(Items from a dataset)
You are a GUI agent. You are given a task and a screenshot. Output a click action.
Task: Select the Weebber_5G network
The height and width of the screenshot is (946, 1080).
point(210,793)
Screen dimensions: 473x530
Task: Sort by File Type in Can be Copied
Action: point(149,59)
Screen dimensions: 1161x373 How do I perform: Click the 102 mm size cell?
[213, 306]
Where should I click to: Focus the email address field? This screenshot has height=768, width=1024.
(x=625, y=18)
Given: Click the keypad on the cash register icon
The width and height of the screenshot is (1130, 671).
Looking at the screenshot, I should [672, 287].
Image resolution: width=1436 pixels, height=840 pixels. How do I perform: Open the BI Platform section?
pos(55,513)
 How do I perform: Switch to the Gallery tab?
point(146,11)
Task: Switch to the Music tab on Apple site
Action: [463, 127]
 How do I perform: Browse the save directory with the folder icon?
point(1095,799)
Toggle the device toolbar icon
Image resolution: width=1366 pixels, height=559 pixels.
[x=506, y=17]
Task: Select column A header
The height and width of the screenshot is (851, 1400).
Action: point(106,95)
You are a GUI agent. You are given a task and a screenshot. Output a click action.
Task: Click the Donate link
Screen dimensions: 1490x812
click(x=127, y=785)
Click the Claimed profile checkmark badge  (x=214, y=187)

Try it »
Write out the line containing "Image resolution: width=1436" and every line after it through the end of the entries. Keep each one exactly as it is, and add nothing.

Exercise response »
Image resolution: width=1436 pixels, height=840 pixels. How do I perform: Open the BI Platform section?
pos(55,513)
 How do I perform: Switch to the Gallery tab?
point(146,11)
Task: Switch to the Music tab on Apple site
Action: [463, 127]
 How do I perform: Browse the save directory with the folder icon?
point(1095,799)
Toggle the device toolbar icon
Image resolution: width=1366 pixels, height=559 pixels.
[x=506, y=17]
Task: Select column A header
The height and width of the screenshot is (851, 1400).
Action: point(106,95)
You are a GUI agent. You are given a task and a screenshot. Output a click action.
Task: Click the Donate link
Screen dimensions: 1490x812
click(x=127, y=785)
Click the Claimed profile checkmark badge  (x=214, y=187)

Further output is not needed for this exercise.